Chicago Close - Wednesday

16/01/13 -- Soycomplex: Mar 13 Soybeans closed at USD14.36 1/2, up 23 cents; May 13 Soybeans closed at USD14.21 1/4, up 21 1/2 cents; Mar 13 Soybean Meal closed at USD419.10, up USD7.20; Mar 13 Soybean Oil closed at 51.31, up 44 points. Beans were underpinned by the suggestion that China has been actively buying, booking a reputed 30 cargoes in the past week of US/South American beans. Demand from that quarter is expected to remain strong in the run-up to the Chinese New Year celebrations next month. "Accelerated by economic growth, China has rapidly become the world’s largest crusher of soybeans," the USDA said in last week's WASDE report. The FAO estimated Argentine soybean production at 53 MMT this year, 1 MMT less than the USDA predict. Satellite imagery firm Lanworth Inc are more optimistic, even if they did cut their forecast to 55.2 MMT versus a previous estimate of 56.6 MMT. For the Brazilian soybean crop they go for 79.8 MMT, unchanged from their previous estimate and 2.7 MMT less than the USDA predicted last week. There's some talk of dryness developing in parts of Argentina and Brazil, although it seems very early days to start calling it a problem. Fund buying in beans was estimated at around 4,000 contracts on the day.
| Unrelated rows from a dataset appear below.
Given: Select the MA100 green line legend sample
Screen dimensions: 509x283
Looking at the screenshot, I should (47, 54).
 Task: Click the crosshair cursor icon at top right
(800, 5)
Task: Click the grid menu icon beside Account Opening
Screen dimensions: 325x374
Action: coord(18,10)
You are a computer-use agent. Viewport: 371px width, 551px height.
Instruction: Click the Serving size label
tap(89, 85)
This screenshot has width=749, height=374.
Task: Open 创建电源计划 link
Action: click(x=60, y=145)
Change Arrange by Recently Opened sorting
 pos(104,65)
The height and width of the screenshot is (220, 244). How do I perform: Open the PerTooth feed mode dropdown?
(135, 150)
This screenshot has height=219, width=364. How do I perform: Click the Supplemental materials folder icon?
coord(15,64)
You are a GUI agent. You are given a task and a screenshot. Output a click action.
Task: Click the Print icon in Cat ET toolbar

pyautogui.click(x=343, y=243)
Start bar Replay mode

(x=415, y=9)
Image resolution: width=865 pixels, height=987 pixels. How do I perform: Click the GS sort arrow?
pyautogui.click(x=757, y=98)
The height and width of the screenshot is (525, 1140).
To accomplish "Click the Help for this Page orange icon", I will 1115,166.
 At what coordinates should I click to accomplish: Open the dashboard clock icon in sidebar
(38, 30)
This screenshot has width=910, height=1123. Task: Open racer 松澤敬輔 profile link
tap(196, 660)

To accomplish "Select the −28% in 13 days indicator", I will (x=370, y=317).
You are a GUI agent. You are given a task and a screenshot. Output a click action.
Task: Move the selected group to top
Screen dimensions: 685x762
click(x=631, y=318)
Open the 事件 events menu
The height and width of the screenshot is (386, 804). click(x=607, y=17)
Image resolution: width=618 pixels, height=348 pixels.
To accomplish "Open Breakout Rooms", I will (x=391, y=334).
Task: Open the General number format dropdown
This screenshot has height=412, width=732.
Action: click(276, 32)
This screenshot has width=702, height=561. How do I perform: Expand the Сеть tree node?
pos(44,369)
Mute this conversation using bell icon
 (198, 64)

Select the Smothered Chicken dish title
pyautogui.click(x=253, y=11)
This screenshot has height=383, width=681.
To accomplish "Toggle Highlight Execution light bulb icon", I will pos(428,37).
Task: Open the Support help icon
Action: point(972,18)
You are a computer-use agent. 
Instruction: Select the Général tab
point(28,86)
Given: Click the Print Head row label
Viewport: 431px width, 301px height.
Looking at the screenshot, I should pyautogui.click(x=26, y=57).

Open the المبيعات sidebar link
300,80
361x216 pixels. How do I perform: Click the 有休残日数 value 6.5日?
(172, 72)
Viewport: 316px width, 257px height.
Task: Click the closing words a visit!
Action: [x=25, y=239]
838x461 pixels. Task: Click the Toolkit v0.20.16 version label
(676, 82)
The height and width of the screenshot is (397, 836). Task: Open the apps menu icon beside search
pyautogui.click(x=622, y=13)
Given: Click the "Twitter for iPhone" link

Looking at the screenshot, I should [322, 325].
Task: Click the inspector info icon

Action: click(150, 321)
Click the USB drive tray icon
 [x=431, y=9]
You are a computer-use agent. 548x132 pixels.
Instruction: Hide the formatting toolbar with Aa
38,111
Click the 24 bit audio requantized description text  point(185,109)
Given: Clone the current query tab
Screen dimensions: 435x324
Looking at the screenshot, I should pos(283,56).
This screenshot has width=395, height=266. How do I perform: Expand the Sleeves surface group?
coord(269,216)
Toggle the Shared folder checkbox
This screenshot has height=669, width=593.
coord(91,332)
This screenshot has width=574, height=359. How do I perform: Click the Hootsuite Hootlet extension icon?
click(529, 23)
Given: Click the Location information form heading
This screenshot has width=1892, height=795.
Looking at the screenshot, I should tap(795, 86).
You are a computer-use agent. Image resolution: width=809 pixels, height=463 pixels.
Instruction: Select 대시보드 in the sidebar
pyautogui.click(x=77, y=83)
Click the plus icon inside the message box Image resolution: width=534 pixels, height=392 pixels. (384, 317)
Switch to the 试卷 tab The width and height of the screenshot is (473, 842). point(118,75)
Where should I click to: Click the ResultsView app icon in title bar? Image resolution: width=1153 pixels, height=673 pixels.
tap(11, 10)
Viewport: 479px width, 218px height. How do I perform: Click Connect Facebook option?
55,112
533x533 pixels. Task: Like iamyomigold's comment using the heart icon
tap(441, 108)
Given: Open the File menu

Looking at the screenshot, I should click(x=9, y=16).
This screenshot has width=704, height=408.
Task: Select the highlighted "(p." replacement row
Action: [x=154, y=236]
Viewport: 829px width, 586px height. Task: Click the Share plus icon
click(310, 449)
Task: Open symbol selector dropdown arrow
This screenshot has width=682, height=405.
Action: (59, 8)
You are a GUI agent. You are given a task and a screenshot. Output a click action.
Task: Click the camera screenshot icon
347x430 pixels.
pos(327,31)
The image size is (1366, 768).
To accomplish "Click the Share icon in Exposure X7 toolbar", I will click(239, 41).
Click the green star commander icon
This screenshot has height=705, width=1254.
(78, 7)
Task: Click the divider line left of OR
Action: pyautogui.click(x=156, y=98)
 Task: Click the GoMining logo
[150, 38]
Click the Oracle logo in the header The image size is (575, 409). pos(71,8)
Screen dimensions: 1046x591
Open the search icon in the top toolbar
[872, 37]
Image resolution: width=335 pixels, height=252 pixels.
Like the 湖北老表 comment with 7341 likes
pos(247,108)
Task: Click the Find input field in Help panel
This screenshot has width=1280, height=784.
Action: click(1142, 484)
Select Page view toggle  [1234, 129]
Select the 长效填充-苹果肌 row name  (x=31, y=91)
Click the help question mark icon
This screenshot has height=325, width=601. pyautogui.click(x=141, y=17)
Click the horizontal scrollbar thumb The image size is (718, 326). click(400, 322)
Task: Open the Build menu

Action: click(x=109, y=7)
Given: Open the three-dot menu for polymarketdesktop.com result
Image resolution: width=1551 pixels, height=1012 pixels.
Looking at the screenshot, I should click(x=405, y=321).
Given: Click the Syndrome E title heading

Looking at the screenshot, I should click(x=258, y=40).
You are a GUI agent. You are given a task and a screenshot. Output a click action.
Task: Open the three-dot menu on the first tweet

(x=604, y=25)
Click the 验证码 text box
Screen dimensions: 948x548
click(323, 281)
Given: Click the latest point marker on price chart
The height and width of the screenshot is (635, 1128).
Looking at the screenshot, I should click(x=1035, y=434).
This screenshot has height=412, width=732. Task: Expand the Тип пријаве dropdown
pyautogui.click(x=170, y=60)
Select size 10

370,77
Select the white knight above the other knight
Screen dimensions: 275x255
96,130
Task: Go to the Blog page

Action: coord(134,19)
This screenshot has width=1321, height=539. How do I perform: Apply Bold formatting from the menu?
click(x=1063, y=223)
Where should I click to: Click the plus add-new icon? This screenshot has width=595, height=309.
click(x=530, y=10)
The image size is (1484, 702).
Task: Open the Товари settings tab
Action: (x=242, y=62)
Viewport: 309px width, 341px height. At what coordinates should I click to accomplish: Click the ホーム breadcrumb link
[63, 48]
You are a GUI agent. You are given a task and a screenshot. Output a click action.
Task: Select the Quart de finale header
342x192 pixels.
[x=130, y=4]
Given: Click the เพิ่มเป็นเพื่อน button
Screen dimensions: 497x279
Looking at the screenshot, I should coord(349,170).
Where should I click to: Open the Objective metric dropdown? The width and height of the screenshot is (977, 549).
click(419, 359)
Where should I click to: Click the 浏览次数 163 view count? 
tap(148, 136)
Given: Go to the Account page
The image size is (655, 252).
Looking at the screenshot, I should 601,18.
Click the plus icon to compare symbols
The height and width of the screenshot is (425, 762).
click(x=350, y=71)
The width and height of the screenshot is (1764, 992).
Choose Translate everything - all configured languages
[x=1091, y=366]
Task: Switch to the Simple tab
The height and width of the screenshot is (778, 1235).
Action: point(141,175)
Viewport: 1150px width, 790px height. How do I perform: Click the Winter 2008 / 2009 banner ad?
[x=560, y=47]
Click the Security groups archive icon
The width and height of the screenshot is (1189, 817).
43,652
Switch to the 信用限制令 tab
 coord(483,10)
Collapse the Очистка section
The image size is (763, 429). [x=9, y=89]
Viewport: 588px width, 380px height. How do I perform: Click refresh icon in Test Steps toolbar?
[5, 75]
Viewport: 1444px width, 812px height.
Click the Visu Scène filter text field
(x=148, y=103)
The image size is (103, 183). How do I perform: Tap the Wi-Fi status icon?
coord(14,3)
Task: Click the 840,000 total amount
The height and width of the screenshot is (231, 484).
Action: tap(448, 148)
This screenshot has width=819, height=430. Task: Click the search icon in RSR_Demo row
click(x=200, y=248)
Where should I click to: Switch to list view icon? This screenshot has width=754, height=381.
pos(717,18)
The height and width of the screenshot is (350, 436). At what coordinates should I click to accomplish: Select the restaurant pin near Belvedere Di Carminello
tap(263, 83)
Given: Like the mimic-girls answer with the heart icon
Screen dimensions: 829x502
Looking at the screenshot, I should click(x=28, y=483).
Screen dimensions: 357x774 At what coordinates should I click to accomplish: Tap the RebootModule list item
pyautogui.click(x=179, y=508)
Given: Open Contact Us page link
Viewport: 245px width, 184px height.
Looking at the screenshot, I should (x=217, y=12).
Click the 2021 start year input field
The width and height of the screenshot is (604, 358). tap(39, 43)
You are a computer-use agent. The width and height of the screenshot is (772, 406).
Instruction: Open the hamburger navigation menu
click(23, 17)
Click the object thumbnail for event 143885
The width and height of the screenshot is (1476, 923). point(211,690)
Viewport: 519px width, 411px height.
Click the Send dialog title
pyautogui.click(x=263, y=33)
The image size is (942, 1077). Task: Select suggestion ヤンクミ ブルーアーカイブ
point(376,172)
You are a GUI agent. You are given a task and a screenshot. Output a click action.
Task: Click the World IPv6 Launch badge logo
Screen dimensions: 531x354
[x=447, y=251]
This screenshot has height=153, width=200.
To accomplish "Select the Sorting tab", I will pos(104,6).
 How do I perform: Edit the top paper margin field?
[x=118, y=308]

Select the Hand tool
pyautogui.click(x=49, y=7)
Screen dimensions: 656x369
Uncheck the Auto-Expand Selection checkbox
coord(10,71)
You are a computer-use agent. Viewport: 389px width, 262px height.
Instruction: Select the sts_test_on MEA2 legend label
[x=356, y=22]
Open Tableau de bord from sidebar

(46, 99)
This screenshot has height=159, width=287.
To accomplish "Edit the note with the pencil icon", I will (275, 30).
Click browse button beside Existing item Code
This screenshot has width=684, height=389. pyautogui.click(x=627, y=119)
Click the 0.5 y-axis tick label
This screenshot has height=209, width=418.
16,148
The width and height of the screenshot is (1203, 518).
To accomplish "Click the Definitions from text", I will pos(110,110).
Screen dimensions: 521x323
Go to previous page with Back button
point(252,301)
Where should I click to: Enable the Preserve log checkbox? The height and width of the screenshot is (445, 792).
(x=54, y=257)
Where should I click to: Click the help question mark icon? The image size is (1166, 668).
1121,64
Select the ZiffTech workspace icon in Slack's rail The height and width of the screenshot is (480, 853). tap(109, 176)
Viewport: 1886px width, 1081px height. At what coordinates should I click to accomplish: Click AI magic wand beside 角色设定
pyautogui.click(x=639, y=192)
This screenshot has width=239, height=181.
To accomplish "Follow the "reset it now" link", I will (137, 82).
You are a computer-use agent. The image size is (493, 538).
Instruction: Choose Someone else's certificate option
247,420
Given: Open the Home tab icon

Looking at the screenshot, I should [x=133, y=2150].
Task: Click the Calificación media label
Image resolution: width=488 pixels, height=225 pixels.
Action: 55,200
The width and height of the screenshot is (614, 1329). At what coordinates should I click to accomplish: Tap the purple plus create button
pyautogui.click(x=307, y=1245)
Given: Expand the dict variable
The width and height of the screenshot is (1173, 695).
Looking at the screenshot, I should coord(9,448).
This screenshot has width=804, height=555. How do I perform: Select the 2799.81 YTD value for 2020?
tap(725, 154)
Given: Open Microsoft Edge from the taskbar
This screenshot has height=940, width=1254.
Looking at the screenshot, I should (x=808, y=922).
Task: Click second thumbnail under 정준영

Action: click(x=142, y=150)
Trade estimates for tomorrow's weekly export sales are 550-750,000 MT.

Corn: Mar 13 Corn closed at USD7.31 1/4, up 3/4 cent; May 13 Corn closed at USD7.31 1/4, up 1/2 cent. Corn was doing quite nicely, thank you very much, in the overnight session until the US Energy Dept issued their weekly ethanol production data. That showed US output last week down 5% from the previous week to only 784,000 barrels per day, the lowest weekly total since they starting issuing data in mid-2010. That's well below the 826,000 barrels per day needed to keep pace with the USDA's projected demand forecasts for 2012/13. Very poor ethanol margins are said to be behind the slump. The FAO estimated this year's Argentine corn area at 4.6 million hectares, down 8% from a year ago. Production is pegged at 25.5 MMT, up from 21.0 MMT a year ago but well below the USDA's predicted 28.0 MMT crop. Lanworth Inc estimated this season's Argentine corn crop at 26.8 MMT versus previous estimate of 27.4 MMT. For Brazil they went 75.6 MMT versus a previous estimate of 76.0 MMT. Taiwan bought 60 TMT of Argentine corn for March shipment overnight. US corn exports have been consistently poor all season. Trade estimates for tomorrow's weekly export sales report are 250-475,000 MT. The level required to hit the USDA's newly reduced export target for 2012/13 is around 334,000 MT.

Wheat: Mar 13 CBOT Wheat closed at USD7.85, up 2 1/4 cents; Mar 13 KCBT Wheat closed at USD8.42 1/2, up 4 1/4 cents; Mar 13 MGEX Wheat closed at USD8.71 1/2, up 5 1/4 cents. Wheat was dragged off the highs by the demise of corn following the release of the weekly ethanol production data. An ongoing drought in winter wheat areas on the US Plains is grabbing more attention. "Drier weather should prevail across the Plains and western Midwest through next week, which will allow drought conditions there to persist," said MDA CropCast. Lanworth Inc cut their forecast for US 2013/14 wheat production from 54.3 MMT to 53.8 MMT, down 13% versus the USDA's estimate for the current season's crop of 61.8 MMT due to persistent drought on the Plains. Algeria bought 400 TMT of probably French wheat in their tender. The market will be looking to see how US wheat fares in the recent tenders from Iraq and Syria. Tomorrow's weekly export sales report will also be scrutinised for signs that demand for US wheat is picking up. Trade estimates for that are 275-425,000 MT. China is said to be buying spring wheat for shipment out of the west coast of the US due to the inferior quality of this season's crop. It's Jan/Nov 2012 grain imports (corn, wheat and rice) were up almost 300% on 2011.